🤖 AI Summary
This work addresses the critical limitation of existing vision-language models in task planning, which often neglect spatial executability and thus fail to guide real-world robotic manipulation. To bridge this gap, we introduce a novel task termed "spatially grounded long-horizon task planning," establish a benchmark dataset named GroundedPlanBench, and propose the V2GP framework. V2GP leverages real robot demonstration videos to automatically generate hierarchical planning data annotated with spatial grounding, enabling joint optimization of high-level action sequences and low-level spatial interaction points.
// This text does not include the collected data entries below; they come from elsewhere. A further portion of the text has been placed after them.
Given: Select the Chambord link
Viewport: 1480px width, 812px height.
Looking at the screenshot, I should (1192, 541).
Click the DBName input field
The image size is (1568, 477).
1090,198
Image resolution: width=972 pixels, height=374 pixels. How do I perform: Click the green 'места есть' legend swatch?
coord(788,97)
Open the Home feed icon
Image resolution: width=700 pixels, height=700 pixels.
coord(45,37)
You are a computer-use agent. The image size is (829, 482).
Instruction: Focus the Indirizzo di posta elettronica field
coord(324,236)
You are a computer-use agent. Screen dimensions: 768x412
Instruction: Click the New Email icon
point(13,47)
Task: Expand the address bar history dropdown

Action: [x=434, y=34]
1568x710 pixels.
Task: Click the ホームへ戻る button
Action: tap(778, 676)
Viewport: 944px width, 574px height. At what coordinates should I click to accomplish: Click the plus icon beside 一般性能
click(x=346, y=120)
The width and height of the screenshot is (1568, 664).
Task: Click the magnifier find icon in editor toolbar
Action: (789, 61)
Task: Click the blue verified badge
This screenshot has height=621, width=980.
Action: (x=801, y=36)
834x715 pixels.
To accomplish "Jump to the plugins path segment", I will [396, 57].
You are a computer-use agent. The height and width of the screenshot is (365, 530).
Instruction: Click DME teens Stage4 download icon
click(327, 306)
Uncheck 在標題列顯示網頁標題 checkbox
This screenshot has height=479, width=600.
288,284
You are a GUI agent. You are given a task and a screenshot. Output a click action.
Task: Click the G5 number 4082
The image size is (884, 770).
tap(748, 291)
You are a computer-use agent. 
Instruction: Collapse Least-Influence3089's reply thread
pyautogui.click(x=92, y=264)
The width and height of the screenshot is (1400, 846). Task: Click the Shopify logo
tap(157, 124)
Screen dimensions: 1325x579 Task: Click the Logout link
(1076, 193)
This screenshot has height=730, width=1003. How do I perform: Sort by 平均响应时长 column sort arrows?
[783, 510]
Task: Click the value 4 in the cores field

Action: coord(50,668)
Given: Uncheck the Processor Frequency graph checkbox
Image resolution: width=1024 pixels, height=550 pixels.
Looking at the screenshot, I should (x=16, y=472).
Experimental results demonstrate that V2GP significantly enhances the spatial executability of generated plans on both GroundedPlanBench and physical robot platforms, advancing task planning toward practical deployment in real-world environments.
📝 Abstract
Recent advances in robot manipulation increasingly leverage Vision-Language Models (VLMs) for high-level reasoning, such as decomposing task instructions into sequential action plans expressed in natural language that guide downstream low-level motor execution. However, current benchmarks do not assess whether these plans are spatially executable, particularly in specifying the exact spatial locations where the robot should interact to execute the plan, limiting evaluation of real-world manipulation capability. To bridge this gap, we define a novel task of grounded planning and introduce GroundedPlanBench, a newly curated benchmark for spatially grounded long-horizon action planning in the wild. GroundedPlanBench jointly evaluates hierarchical sub-action planning and spatial action grounding (where to act), enabling systematic assessment of whether generated sub-actions are spatially executable for robot manipulation. We further introduce Video-to-Spatially Grounded Planning (V2GP), an automated data generation framework that leverages real-world robot video demonstrations to improve spatially grounded long-horizon planning. Our evaluations reveal that spatially grounded long-horizon planning remains a major bottleneck for current VLMs. Our results demonstrate that V2GP provides a promising approach for improving both action planning and spatial grounding performance, validated on our benchmark as well as through real-world robot manipulation experiments, advancing progress toward spatially actionable planning.